Action item —
The reply should consist solely of the lines from the one with "The image size" through the final line of the listing, copied exactly, with no pictures.

____

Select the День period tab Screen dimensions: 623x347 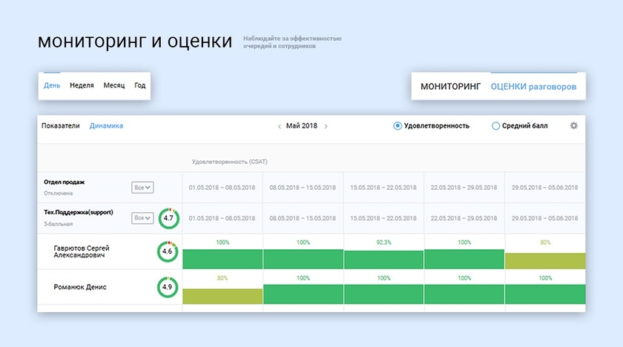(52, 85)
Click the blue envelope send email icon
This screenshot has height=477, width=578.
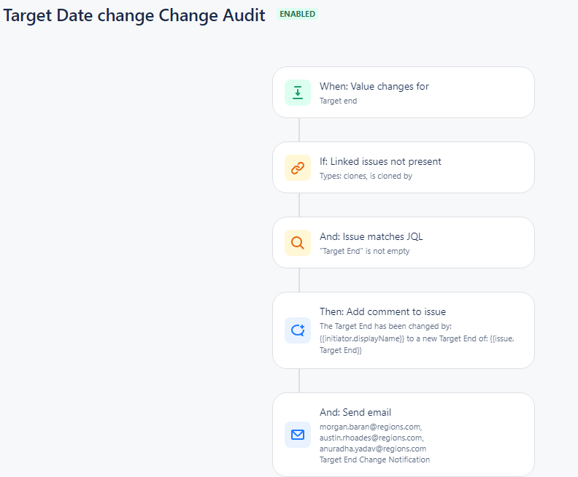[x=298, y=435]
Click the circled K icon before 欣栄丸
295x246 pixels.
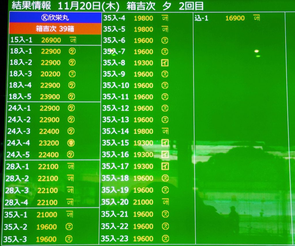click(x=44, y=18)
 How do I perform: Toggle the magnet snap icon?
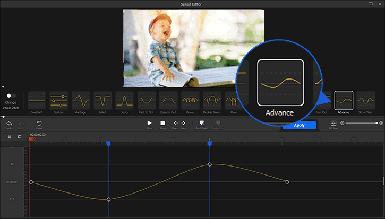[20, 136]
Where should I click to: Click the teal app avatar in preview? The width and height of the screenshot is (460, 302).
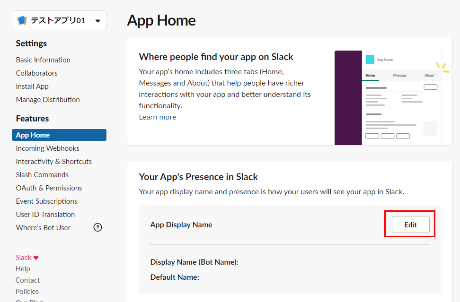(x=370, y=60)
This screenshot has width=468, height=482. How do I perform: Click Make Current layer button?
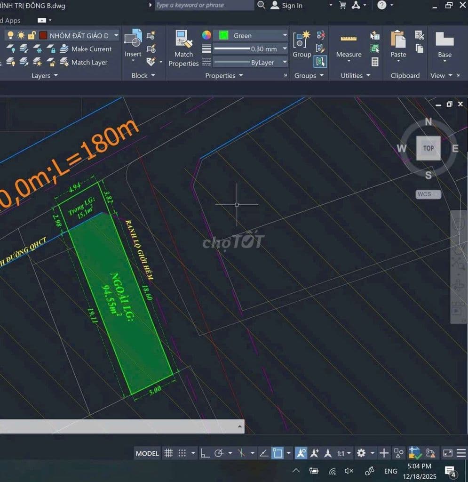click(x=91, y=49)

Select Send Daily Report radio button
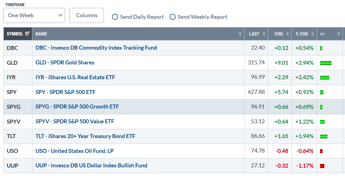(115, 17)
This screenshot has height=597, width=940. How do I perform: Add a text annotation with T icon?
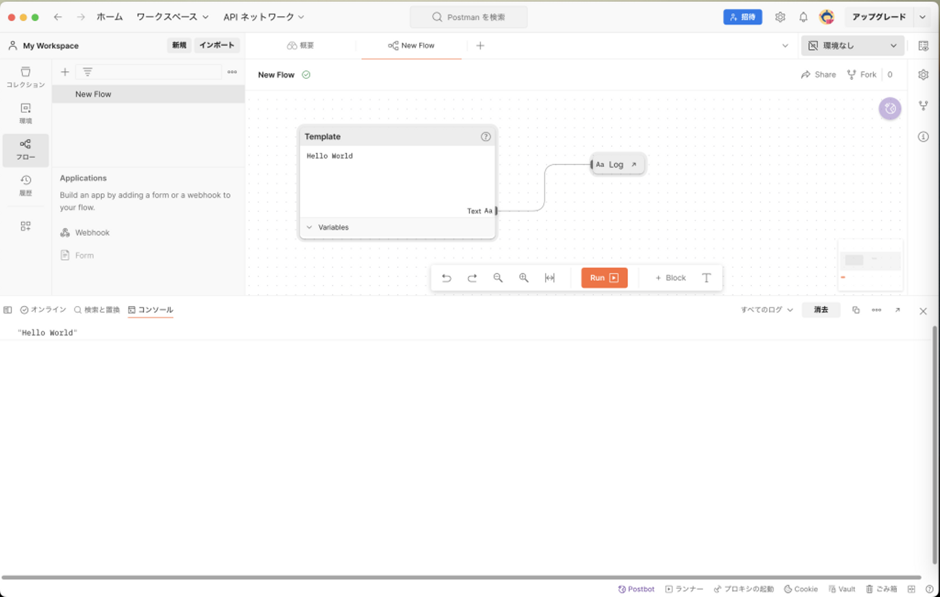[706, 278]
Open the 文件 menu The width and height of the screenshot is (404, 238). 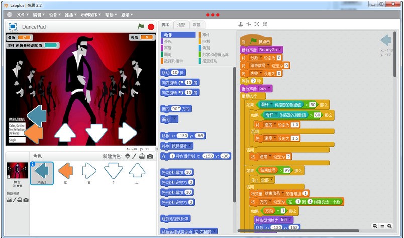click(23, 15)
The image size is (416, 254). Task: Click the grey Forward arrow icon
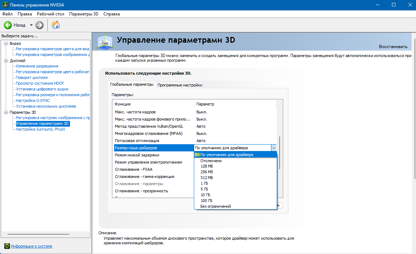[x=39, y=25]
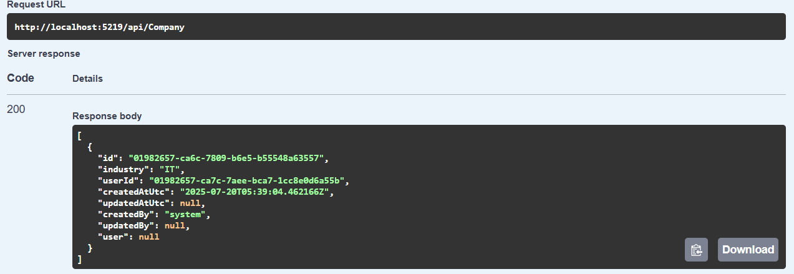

____

Reply —
The image size is (416, 254). Task: Click the grey Forward arrow icon
[x=39, y=25]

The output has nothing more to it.